I implemented this test into the DIYDodecad procedure (made and authorized by Dienekes), but to reach the goal I made some changes to the original run procedure, to get more resolution. It is clear to me that the original concept loses genetic signals.
Another question is how to select reference samples to obtain local genetic differences. I used PCA to find out criterions. The selection is based on the fact that all ancient migrations came to Northern Europe through same routes. It is easy to see how this happened by analyzing European-wide PCA-pictures.
This PCA represents also samples used in this admix analytsis. Distances on the plot don't correspond to genetic distances, the main European cluster is shrunk by the distance impact of Uralic groups.
Using PCA I cropped all Near Eastern and Caucasian samples, as well as all behind them seen from the European perspective. Almost all Near Eastern gene flow came to North Europe through South and West Europe. All this can be seen on PCA-pictures. Some Asian gene flow came from the east to Baltic Sea, especially to Russia and Finland. So I included some Uralic populations to represent this gene flow, but I didn’t took any East or North Asian samples, because eastern Uralic people, speaking Uralic and Turkic languages, show up to 30% of Siberian gene flow in Europe and adding Asians would have reduced local resolution.
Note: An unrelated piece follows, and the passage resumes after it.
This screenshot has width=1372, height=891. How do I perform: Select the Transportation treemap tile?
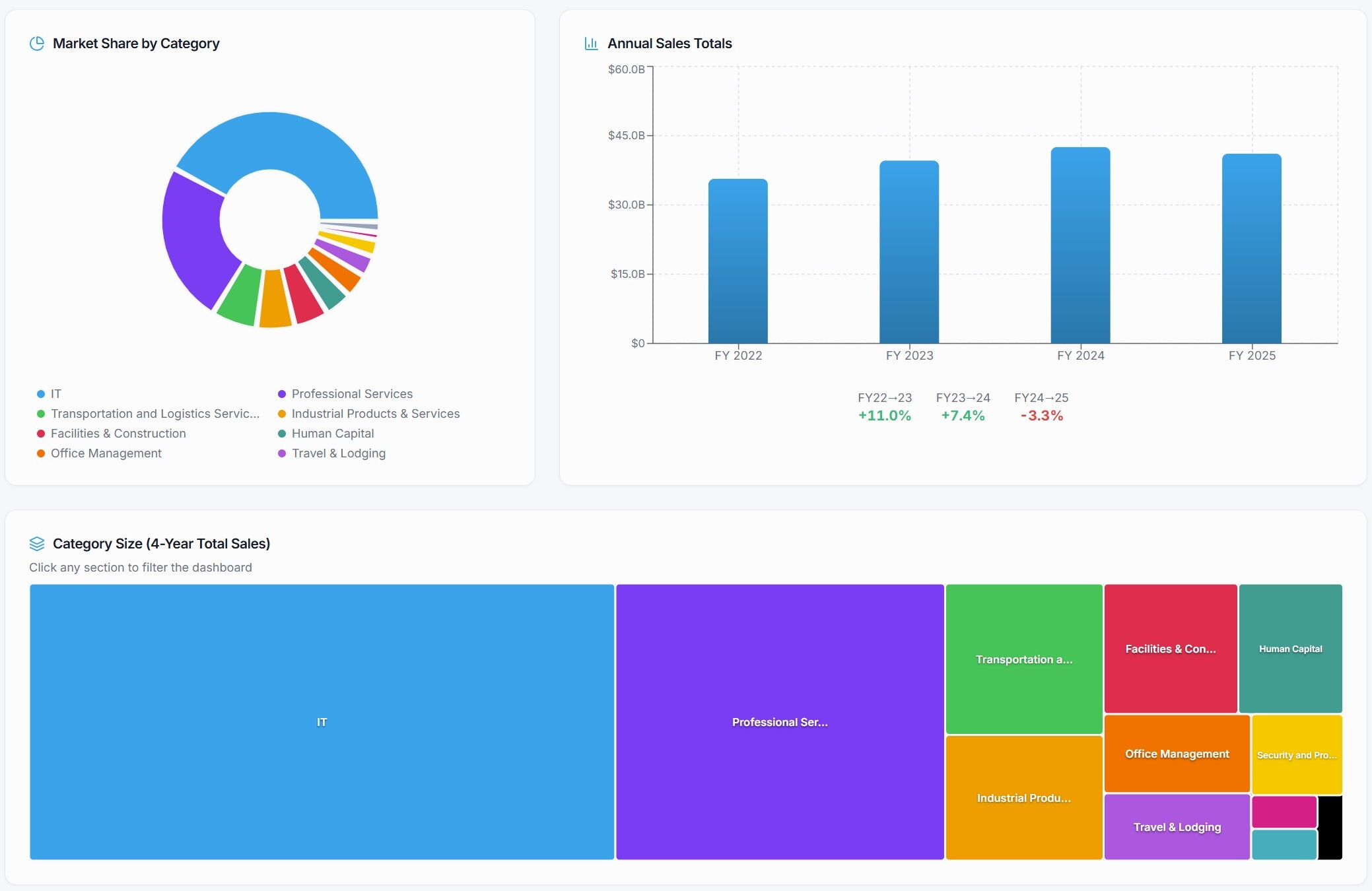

- I tried to balance the size of ethnic groups and avoid oversampling local populations.
- I don't make population dependent LD-prosessing. IMO LD-pruning is often the reason of poor results, among with oversampling of test groups.
- I still miss North German and Saami samples. It would be nice to have also those Baltic-Finnic Russian minorities which are available for Russian researchers.
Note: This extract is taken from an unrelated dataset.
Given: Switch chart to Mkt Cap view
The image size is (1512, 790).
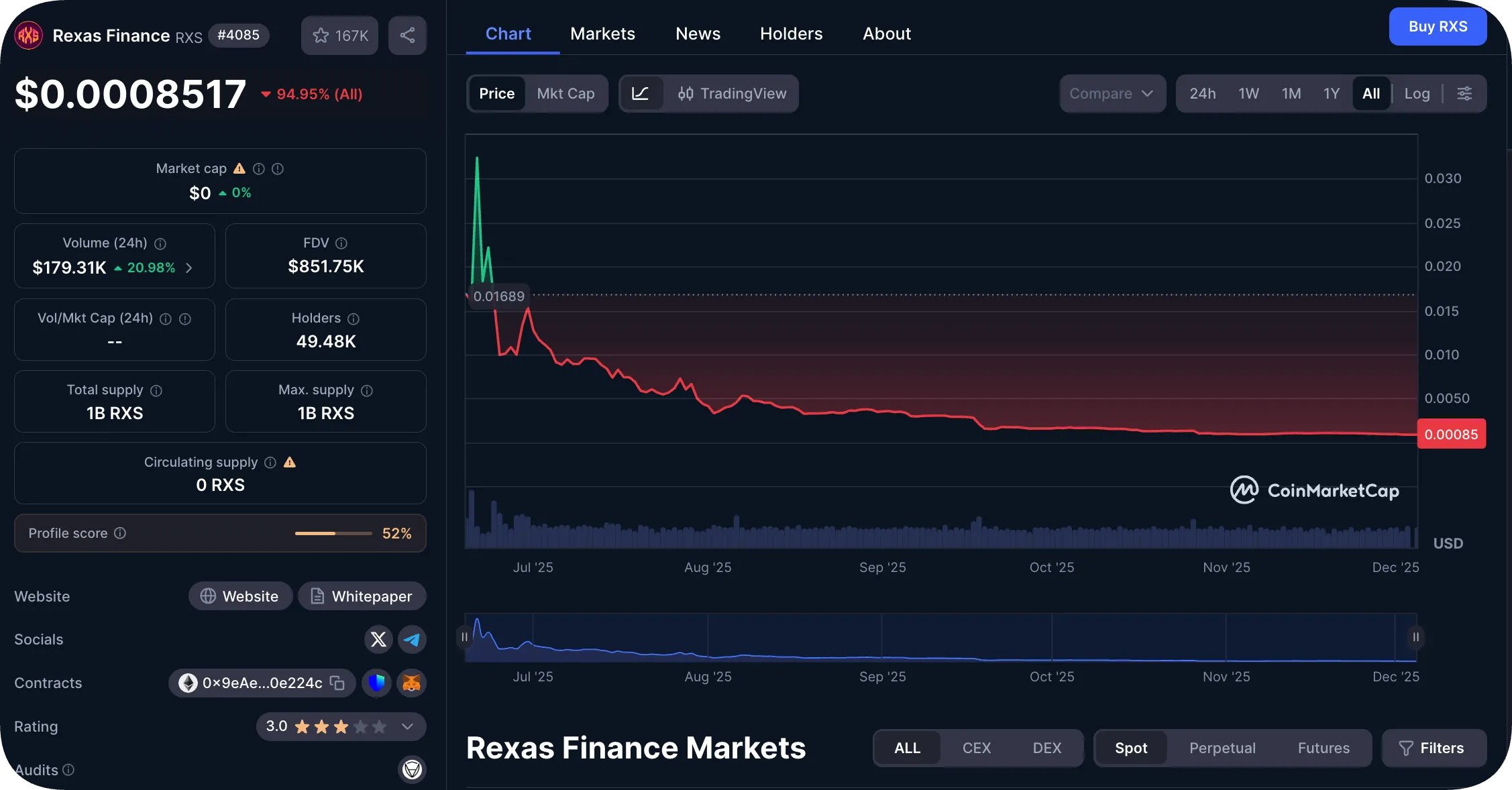Looking at the screenshot, I should (565, 93).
- I use only public data distributed by universities, thus all individual DIY-results are free of the “calculator effect”. ADMIXTURE runs are carried out in two phases. In the initial phase samples were run in UNSUPERVISED mode. The output phase was run in SUPERVISED mode using all homogeneous populations as control groups, despite of their admixture rate shown in the preceeding unsupervised run. By this mean I was hopefully able to fix the usual problem of homogeneous populations ruining admixture analyses. This means that any population showing for all individuals results like 30%/70% in two k-group is considered as a control group, but if individuals under same population label show various admixes it is not used as a control in the supervised output phase.
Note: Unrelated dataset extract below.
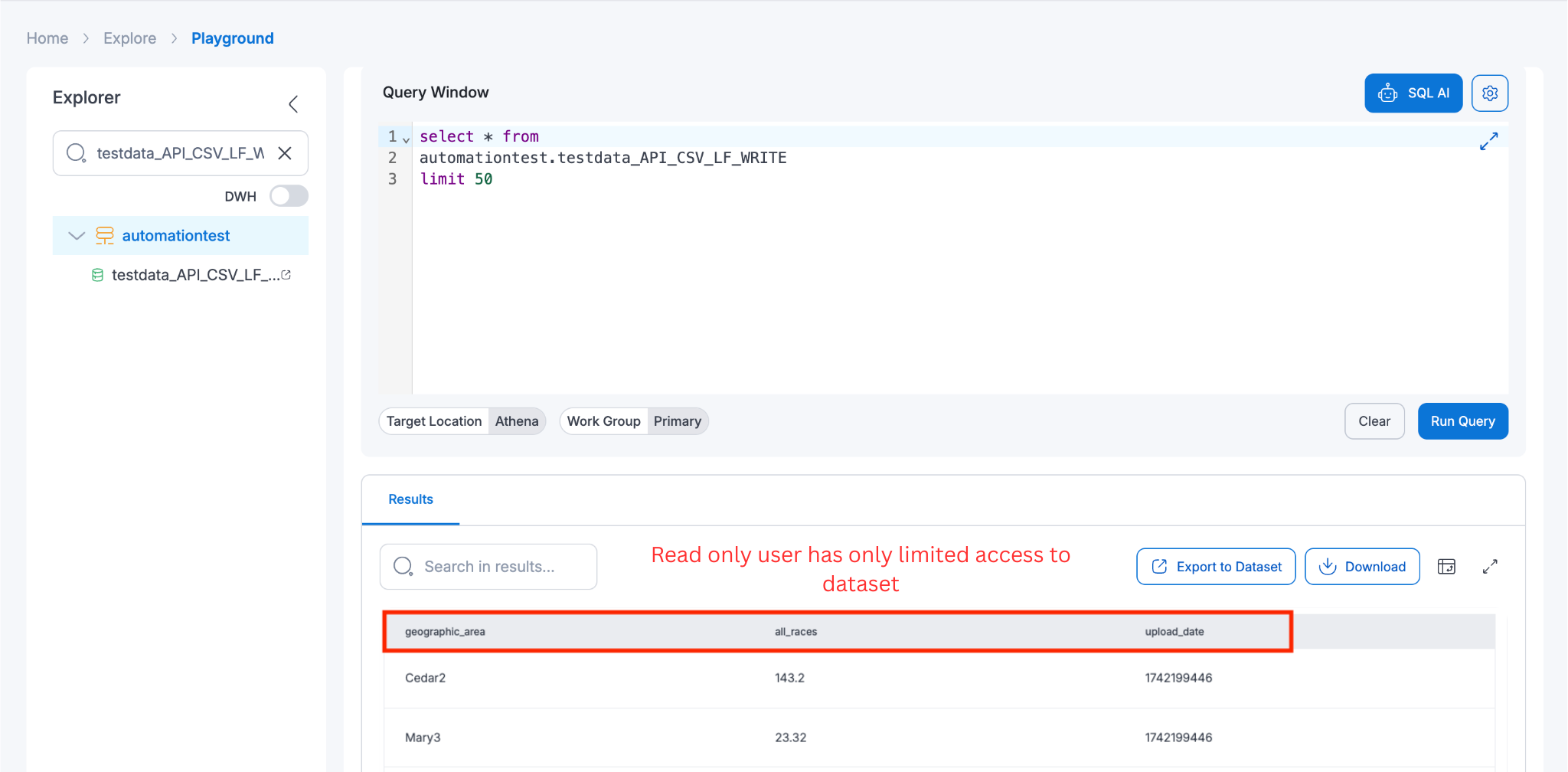Screen dimensions: 1568x772
Task: Export results to Dataset
Action: point(1215,566)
- I cannot publish k-distribution data per used samples because of the overfitting in admixture runs and because I have not enough samples to run meaningful “calculator effect” free results. But here are some results for instance:
North Russian k6
North Russian k7
North American k5
North American k6
North American k7
Southwestern Finnish k6
Southwestern Finnish k7
You can download all necessary Diydodecad files to perform your own tests, download files from here. In running analyses use parameters “k<n>.par”, where n represents the desired k value, 5, 6 or 7. More detailed instructions about Diydodecad and installation can be found here and original Diydodecad files are downloadable here. My download package however includes all necessary to run tests.
You can download the genotype data used in this test in EIGENSTRAT format, here. It is possible to convert it to PED format using for example Eigensoft's CONVERTF, the result is usable although you'll probably lose original allele pairs.